Anything that cuts even 5% of our chip power gets respect from us.
---- ---- ---- ---- ---- ---- ----
We use Mentor PowerPro -- below are details of my experience.
POWERPRO GUIDED OPTIMIZATION
We primarily use PowerPro guided optimization. The new visualizer/GUI
is good, though their previous visualizer was also fine.
When PowerPro makes a power reduction recommendation, it also gives you
a schematic to click on, so you can look at RTL to speed up your ability
to understand the suggestion and make the change.
- Clock Gating. Our designers are good at finding clock gating
opportunities. PowerPro can find more complex clock gating
candidates thatare several levels of sequential logic down.
PowerPro has settings such that it won't do clock gating
optimization that logic synthesis can find, so that we don't
change your RTL code if we don't have to. Instead they account
for it and give you the power reduction estimate for the
expected synthesis changes, and instead look for clock gating
opportunities that synthesis won't find.
- Memory Gating. They added more classifications of memory
cases they can detect.
- Data Gating. Mentor has added data gating recently, which is
pretty unique. It doesn't recommend changing the data unless
you have to because it's being consumed -- so you only eliminate
unnecessary switching activity in the design.
It detects and finds those cases such as containing unnecessary
changes for data busses with a steady state value.

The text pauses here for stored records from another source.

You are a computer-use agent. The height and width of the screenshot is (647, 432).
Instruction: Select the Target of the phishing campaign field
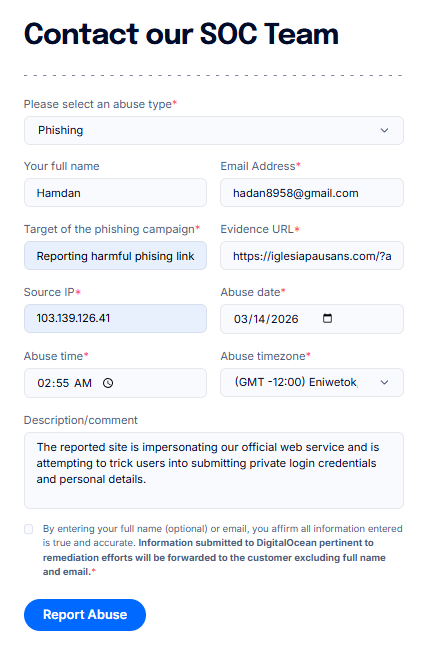tap(115, 256)
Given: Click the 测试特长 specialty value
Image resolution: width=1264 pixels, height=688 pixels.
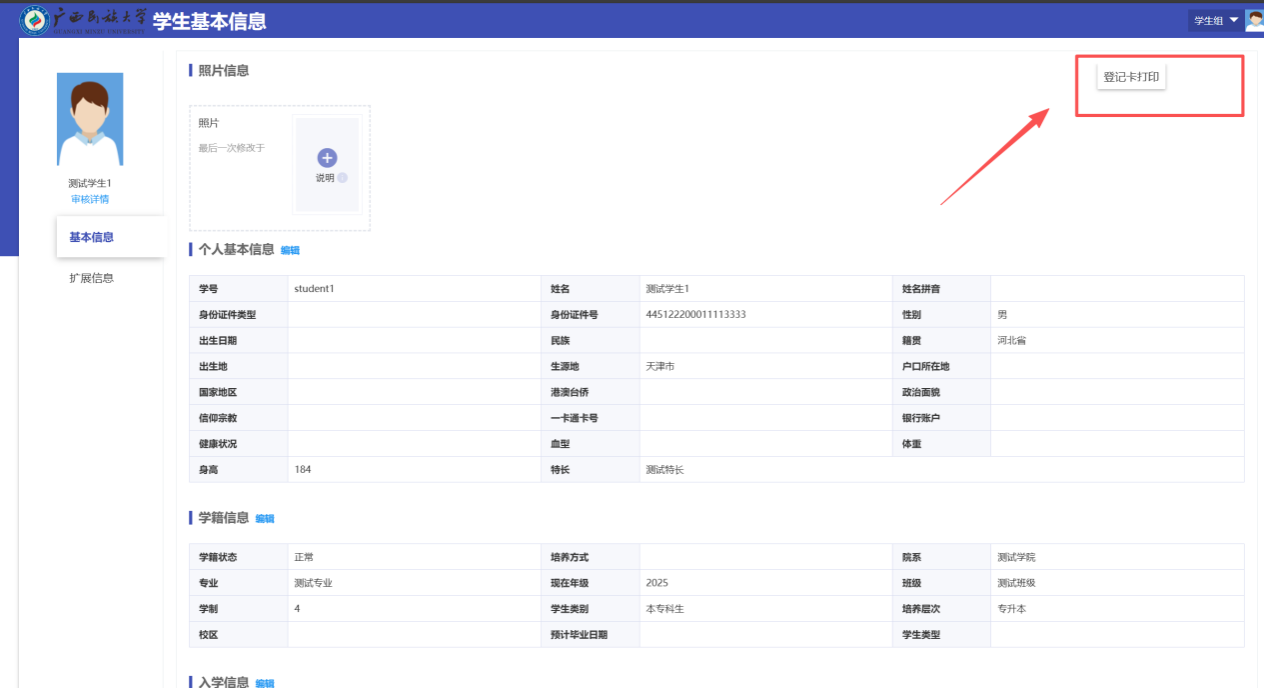Looking at the screenshot, I should (x=665, y=470).
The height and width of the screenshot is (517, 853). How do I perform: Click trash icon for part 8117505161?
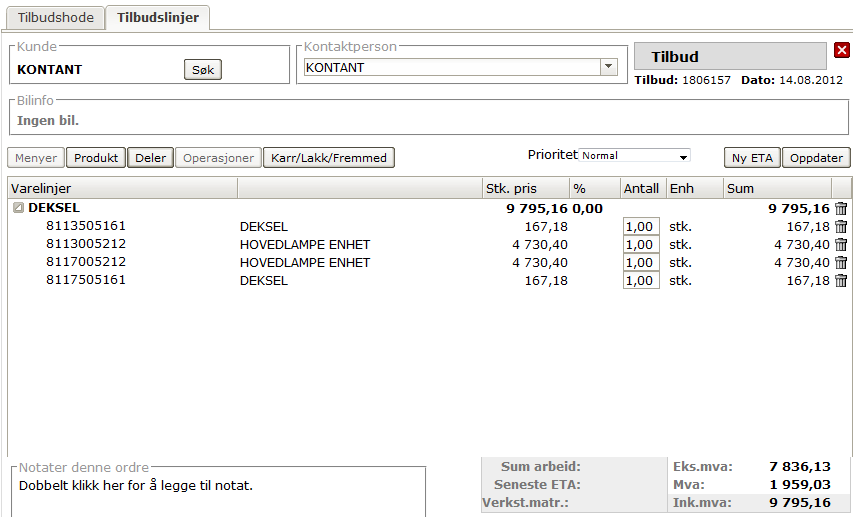click(x=841, y=281)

For example, for a state machine, when you are switching to
zero every time when you are not sending the real data, in
reality, that zeroization was an unnecessary artifact of RTL
coding style, as you could have just kept it at last value
until something new had to change.
Also, turning off memory clocks if the memory is not active.
ACCURACY
PowerPro's RTL power estimation correlation is good -- we get 15-20%
accuracy. The synthesis and SPEF integration is under the hood; we
provide some information for set up, such as the number of levels of
logic, and the number of flops that will automatically have inferred
clock gating that we are targeting in physical design. Once we set up
this physical library information, we don't need to think about moving
forward, you just work on the RTL level.
The accuracy is good enough to make the right decisions. An example
of this is one small chip we worked on, where we had tight power
budget and were very aggressive with the power reductions we did in
the RTL. When we ran PowerPro afterwards, it turned out the highest
block for potential power savings -- 100s of milliwatts -- was in a
3rd party purchased IP, which we couldn't tweak vs 10s of milliwatts
in our design. So we are thinking about changing that IP. (And maybe
that IP vendor needs better tools.)
This showed us PowerPro's ability to paint an accurate picture, as it
didn't have big power reduction numbers on logic that is already
fairly well power-linted. So PowerPro didn't mislead us in terms of
power reduction potential -- and we avoided doing any unnecessary RTL
changes when we needed to tapeout, where there would have been a low
return for the disruption and schedule hit.
OTHER
Mentor has a PowerPro Designer tool which added new features for
early RTL creation and architectural exploration that could be
helpful when designing more complex blocks. However, we don't use
it as we focus more on incremental modifications and optimization of
our internal legacy IP.
We have also not used PowerPro's micro-architectural optimizations,
but will look at it as we work on new IPs. This could be useful if
you are designing a large engine with lots of new architectural
exploration, but less so if your design is constrained by
pre-defined best practices.
Area for improvement:
We've asked Mentor -- and I believe they are working on it -- to create
a bridge between power analysis results and provide input to synthesis
tools to synthesize a more power-aware design, i.e. to figuring out how
to come up with appropriate new constraints and pass that information to
be used during RTL synthesis.
Following PowerPro's guided optimization, you know which high frequency
signals are more contained in terms of their toggling, and those high
frequency signals that need to toggle more often per the design and
can't be controlled/gated much. That data is useful when you try to
meet timing during synthesis. E.g. You can have 2 GHz bus that toggle
most of the time at 2 GHz, and those that are gated and only toggle 30%
of the time at 2 GHz. So, when you route the busses during synthesis,
you could get a better result with a tighter route for the bus that is
always toggling at 2 GHz. The net result would be lower power than if
the RTL synthesis tool was unaware of it.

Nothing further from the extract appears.